◆ **TASK INSTRUCTIONS**: Print the lines that run from the line with "Viewport: 556px width, 243px height." to the line with "This screenshot has width=356, height=129.", keeping both end lines, exactly as they appear in the entries below, and nothing else.

(Collected data entries)
▬▬▬
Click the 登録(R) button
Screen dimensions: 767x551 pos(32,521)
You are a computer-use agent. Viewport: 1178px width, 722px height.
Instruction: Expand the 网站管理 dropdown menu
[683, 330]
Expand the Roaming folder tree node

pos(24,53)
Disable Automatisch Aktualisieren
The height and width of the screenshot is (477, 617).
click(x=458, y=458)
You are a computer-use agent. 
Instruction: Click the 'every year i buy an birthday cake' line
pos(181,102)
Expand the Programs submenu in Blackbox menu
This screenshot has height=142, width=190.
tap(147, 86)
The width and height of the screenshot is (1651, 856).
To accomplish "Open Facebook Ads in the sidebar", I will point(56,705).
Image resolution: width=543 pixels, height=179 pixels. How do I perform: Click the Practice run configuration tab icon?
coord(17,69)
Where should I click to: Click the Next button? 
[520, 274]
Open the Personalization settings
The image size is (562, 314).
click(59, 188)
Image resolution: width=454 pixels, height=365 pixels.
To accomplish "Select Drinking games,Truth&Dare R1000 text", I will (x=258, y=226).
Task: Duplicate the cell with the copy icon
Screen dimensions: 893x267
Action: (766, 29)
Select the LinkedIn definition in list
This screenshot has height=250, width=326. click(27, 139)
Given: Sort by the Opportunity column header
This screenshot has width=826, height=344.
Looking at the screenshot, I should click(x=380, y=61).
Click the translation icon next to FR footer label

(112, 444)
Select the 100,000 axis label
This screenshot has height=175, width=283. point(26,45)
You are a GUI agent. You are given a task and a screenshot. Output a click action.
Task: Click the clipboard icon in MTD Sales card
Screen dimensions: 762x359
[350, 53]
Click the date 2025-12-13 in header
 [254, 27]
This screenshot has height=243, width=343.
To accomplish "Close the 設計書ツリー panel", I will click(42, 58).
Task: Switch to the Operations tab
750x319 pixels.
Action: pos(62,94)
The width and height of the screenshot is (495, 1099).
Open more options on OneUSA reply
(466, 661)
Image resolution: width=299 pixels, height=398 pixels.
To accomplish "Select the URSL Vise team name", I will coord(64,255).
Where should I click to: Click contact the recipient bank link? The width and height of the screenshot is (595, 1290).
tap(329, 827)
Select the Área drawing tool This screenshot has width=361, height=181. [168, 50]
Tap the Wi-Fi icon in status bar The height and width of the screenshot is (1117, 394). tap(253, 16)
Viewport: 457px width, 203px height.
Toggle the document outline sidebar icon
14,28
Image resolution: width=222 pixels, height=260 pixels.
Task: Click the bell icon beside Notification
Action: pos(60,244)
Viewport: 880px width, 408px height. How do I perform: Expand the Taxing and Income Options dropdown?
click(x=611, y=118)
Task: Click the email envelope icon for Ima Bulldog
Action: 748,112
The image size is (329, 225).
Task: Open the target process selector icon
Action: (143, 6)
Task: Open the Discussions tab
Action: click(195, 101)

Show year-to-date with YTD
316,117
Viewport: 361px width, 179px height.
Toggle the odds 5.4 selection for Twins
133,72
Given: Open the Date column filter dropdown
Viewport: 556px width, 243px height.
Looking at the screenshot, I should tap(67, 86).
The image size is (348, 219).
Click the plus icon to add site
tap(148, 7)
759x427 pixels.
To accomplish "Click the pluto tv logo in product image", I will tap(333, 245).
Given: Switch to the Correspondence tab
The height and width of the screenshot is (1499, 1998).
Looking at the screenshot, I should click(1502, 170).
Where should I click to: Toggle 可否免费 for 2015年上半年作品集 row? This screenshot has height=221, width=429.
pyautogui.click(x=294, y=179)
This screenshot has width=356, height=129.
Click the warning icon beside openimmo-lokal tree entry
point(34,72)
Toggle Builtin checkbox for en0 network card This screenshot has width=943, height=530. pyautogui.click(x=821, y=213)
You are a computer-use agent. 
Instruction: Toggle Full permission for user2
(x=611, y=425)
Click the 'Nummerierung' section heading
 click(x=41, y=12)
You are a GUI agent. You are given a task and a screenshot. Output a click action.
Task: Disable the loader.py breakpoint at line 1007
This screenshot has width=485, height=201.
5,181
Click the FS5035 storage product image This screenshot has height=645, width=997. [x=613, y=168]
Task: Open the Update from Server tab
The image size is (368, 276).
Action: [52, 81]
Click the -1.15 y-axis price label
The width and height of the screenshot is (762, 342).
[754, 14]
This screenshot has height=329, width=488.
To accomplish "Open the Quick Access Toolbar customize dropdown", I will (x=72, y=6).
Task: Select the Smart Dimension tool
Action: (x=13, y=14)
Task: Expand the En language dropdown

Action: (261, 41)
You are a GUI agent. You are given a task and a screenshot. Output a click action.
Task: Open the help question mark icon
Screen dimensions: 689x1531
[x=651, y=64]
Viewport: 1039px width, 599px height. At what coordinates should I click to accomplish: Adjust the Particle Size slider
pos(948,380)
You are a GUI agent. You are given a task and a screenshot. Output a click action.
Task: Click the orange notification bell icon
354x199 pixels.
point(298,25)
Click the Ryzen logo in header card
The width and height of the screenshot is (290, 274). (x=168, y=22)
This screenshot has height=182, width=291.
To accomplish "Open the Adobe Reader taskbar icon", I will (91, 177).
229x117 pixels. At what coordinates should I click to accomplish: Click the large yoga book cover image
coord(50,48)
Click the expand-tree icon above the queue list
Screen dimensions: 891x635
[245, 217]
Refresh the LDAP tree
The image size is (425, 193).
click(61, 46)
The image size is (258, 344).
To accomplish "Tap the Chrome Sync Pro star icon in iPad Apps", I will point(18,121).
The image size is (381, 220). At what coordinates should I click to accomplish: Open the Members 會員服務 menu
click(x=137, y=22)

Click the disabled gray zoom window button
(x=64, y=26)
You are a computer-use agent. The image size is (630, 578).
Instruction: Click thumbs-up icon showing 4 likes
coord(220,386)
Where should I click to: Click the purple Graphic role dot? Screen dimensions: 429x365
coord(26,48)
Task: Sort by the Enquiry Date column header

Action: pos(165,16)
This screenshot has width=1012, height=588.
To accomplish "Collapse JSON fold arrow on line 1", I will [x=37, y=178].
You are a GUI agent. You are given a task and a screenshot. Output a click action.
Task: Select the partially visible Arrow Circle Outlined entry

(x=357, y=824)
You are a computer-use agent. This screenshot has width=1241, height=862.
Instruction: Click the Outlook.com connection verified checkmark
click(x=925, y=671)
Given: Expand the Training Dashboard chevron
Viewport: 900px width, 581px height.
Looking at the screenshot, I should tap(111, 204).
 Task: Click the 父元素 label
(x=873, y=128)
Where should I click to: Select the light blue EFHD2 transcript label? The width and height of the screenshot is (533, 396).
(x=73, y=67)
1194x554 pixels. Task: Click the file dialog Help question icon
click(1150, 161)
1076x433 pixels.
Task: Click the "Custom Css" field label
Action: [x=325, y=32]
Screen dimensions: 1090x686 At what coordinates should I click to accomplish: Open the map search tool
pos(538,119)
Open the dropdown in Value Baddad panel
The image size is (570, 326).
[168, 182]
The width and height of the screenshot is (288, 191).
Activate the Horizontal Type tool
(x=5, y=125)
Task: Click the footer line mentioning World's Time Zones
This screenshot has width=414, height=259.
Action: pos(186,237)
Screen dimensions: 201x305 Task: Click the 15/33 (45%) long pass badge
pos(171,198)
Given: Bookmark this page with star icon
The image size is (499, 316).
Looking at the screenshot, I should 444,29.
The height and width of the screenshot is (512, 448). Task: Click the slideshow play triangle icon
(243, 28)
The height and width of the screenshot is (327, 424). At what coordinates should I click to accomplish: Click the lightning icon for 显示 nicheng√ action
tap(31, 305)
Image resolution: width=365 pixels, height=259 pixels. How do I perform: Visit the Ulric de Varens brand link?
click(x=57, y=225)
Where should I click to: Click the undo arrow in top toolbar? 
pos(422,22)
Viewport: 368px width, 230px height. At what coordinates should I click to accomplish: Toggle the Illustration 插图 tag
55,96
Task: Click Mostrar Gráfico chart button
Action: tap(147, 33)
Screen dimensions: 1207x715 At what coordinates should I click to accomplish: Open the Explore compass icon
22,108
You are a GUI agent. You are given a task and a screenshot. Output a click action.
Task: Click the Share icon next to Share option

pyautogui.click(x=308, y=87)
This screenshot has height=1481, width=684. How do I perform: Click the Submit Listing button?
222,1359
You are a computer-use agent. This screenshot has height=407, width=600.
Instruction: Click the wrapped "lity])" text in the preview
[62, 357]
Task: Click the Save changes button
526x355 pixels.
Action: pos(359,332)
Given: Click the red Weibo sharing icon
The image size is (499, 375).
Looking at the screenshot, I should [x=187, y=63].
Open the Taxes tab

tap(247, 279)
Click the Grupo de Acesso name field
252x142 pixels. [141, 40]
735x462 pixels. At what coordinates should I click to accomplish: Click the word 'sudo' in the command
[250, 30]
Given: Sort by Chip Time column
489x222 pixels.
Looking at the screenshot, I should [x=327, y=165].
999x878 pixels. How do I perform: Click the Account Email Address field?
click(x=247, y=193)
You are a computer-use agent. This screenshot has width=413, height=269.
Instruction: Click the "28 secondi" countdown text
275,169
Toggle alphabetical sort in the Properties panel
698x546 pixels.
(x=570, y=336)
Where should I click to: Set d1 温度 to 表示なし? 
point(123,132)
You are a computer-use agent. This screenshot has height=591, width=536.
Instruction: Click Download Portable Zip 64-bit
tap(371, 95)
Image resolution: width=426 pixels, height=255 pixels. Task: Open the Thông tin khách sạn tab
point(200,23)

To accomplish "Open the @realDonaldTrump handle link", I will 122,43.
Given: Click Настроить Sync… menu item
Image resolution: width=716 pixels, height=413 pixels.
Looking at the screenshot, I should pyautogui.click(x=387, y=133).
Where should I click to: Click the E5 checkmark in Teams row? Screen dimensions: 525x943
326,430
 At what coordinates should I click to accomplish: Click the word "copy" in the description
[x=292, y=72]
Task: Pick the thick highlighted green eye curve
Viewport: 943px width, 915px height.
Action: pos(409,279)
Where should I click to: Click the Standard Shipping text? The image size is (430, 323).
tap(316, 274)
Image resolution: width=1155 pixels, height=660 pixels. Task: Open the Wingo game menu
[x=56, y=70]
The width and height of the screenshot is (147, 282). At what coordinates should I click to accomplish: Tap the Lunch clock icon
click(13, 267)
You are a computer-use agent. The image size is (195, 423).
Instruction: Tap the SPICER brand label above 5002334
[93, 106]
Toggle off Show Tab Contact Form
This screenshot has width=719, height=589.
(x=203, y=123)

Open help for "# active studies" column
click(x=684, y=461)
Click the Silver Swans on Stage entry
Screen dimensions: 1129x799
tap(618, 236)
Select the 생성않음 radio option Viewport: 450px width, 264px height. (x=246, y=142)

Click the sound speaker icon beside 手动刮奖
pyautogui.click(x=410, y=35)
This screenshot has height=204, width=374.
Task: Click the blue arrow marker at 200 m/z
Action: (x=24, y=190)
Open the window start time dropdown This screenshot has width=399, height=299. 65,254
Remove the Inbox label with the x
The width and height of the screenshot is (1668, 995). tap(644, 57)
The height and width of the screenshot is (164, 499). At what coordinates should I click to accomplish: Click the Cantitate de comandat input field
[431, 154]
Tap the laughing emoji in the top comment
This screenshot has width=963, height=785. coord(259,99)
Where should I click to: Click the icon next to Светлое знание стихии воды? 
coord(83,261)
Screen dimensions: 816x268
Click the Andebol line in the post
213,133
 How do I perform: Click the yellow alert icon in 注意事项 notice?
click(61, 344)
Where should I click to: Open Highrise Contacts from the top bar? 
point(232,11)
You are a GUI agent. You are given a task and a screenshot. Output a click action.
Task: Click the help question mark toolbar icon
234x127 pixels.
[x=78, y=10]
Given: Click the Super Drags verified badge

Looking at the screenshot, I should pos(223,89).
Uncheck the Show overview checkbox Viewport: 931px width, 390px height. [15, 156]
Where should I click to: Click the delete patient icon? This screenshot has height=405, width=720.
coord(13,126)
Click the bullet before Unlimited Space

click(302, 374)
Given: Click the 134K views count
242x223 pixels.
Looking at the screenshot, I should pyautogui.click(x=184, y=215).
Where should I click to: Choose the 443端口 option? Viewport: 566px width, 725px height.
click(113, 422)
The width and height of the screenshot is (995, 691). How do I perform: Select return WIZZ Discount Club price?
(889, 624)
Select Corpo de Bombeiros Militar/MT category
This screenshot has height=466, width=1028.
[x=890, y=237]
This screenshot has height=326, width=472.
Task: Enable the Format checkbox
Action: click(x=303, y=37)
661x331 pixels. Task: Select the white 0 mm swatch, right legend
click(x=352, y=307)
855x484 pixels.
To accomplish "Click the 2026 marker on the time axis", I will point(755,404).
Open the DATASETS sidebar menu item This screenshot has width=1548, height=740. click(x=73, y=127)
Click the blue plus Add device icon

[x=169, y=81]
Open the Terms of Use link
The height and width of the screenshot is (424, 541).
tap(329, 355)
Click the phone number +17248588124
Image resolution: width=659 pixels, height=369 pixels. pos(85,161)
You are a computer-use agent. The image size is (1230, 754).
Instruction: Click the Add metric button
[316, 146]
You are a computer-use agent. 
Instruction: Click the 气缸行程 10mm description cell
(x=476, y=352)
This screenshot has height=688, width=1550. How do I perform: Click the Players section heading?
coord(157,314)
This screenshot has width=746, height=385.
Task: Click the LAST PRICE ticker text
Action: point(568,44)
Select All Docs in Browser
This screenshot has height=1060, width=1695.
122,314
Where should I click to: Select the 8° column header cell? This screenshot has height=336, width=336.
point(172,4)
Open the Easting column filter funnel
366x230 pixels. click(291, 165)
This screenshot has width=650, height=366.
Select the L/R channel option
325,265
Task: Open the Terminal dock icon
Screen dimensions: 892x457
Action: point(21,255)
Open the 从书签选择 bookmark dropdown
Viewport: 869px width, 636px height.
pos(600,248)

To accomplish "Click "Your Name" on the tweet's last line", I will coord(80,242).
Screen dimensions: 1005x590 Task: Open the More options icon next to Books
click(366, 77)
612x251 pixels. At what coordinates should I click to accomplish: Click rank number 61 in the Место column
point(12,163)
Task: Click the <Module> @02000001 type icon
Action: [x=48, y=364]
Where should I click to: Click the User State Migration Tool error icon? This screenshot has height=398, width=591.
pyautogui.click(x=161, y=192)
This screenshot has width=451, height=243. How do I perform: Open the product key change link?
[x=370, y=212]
▬▬▬
◆ **COMPLETED TASK**:
Viewport: 556px width, 243px height.
Looking at the screenshot, I should tap(67, 86).
The image size is (348, 219).
Click the plus icon to add site
tap(148, 7)
759x427 pixels.
To accomplish "Click the pluto tv logo in product image", I will tap(333, 245).
Given: Switch to the Correspondence tab
The height and width of the screenshot is (1499, 1998).
Looking at the screenshot, I should click(1502, 170).
Where should I click to: Toggle 可否免费 for 2015年上半年作品集 row? This screenshot has height=221, width=429.
pyautogui.click(x=294, y=179)
This screenshot has width=356, height=129.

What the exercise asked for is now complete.